Back to News

Three Stocks Showing Resilience Amid Market Uncertainty: DVN, SNDK, and PLTR

businesstechnologyeconomymilitary

Markets hate uncertainty — it is one of the most enduring truths in investing. When geopolitical tensions escalate, trade policy remains unclear, and macro headwinds multiply, investors instinctively pull capital out of equities or simply stand pat. Yet despite an environment in March 2025 that, if described six months earlier, would have had most traders predicting far steeper declines, the overall market has shown remarkable resilience. There has been no massive panic-driven selloff to safety, even as the S&P 500 broke below its 200-day moving average during a rough week. Cash remains a valid position and playing defense is prudent, but the fact that markets are holding up as well as they are offers a degree of encouragement.

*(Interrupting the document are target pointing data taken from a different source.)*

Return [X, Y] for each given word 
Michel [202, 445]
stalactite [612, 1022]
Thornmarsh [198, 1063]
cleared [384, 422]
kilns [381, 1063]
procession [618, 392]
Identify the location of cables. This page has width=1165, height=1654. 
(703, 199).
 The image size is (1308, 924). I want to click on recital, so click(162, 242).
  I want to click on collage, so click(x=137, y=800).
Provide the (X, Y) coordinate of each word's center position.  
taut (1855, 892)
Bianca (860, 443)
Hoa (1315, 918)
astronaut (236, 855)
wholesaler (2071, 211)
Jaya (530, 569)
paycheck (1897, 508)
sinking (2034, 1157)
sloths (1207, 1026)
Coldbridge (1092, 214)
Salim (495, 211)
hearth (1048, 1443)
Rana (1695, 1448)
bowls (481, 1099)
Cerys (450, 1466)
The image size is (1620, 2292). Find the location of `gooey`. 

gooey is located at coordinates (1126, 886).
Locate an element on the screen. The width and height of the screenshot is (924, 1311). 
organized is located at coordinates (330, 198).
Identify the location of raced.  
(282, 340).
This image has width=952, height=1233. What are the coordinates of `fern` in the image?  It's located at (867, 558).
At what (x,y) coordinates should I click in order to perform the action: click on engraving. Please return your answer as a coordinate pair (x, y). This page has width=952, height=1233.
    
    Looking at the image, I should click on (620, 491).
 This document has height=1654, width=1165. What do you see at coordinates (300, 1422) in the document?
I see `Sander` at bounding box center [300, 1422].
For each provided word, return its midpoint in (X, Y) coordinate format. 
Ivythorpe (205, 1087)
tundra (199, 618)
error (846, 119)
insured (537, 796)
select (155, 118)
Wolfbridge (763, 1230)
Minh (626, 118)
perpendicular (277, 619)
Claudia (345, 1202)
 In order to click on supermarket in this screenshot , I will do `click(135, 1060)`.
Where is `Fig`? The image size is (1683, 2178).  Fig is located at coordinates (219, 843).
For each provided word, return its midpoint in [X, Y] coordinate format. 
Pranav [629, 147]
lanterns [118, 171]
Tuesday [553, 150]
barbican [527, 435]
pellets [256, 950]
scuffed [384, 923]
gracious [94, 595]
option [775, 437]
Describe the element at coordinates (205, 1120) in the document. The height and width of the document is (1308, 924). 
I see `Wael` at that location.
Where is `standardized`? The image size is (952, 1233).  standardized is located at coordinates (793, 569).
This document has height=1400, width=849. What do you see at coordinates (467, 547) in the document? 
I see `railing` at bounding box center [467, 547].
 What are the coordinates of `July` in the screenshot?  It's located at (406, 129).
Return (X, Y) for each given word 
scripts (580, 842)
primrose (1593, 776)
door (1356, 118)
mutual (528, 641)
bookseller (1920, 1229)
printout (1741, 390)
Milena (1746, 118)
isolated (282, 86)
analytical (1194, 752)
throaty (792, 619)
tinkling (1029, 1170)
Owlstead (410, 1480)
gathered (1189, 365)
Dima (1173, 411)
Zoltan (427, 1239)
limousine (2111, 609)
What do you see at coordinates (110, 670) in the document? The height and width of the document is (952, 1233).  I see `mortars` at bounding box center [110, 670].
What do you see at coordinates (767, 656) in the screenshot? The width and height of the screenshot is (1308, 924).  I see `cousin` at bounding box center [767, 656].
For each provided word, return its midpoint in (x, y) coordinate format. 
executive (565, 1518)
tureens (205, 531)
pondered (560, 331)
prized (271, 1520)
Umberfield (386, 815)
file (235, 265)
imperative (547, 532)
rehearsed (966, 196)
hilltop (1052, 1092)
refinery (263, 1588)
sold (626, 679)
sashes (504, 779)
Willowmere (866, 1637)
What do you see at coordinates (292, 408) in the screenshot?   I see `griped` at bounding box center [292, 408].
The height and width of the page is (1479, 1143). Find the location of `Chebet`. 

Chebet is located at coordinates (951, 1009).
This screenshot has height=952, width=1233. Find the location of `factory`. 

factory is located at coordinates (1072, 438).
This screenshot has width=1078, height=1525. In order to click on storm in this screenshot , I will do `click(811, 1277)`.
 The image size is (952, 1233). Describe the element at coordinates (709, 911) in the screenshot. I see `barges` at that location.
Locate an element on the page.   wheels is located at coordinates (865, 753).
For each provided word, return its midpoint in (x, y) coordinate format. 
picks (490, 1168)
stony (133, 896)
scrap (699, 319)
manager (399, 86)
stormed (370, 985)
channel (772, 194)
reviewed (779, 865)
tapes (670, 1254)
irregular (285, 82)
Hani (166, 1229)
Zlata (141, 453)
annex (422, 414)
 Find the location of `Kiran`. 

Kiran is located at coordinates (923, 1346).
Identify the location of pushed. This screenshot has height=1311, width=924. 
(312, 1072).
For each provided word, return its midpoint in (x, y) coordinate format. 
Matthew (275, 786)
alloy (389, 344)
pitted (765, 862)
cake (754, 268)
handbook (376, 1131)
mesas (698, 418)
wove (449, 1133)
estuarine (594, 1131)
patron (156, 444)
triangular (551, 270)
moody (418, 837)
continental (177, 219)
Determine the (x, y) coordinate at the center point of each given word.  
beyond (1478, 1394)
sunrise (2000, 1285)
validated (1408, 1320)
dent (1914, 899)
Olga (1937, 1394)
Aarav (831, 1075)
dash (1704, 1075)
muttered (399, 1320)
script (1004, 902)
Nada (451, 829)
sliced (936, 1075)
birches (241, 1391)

Within this turbulent backdrop, three stocks stand out — each for different reasons — as names worth watching closely.

Devon Energy: The Steady March Higher

Devon Energy has been one of the strongest swing trades of the week, operating in near-complete inverse to the broader market's weakness. As a shale and Permian Basin producer, Devon carries a degree of insulation from direct geopolitical disruptions in the Middle East while still benefiting from persistently elevated oil and gas prices.

The technical picture is compelling. After dropping to around $25.80 during last year's tariff-driven selloff, Devon has made consistent higher lows. The stock formed a wedge pattern over roughly nine to ten months, with major resistance around the $38 level. After curling above the 50-day moving average back in November and using it as support, Devon broke through that $38.50 neckline and has continued its advance. A small consolidation followed, but the breakout has held, and the stock is now up roughly 38% year-to-date.

The length of the basing period suggests the upside move still has room to run — potentially another $15 to $20 from the neckline breakout, with the next major resistance at the psychologically significant $50 level. On the downside, key support sits at $45.50 (the recent breakout zone), followed by the 50-day moving average at $42.30. There is a minor bearish divergence in RSI, with the indicator making lower highs even as price pushes higher, but the MACD remains in a bullish formation with the 12 EMA above the 26 EMA and above the zero line. The primary trend remains firmly upward, and until a massive capitulation candle appears at the top of the trend, higher highs remain the most likely outcome.

Devon represents the kind of trade that does not require constant micromanagement — a steady, orderly advance in a hot sector with solid fundamentals and a built-in geopolitical hedge.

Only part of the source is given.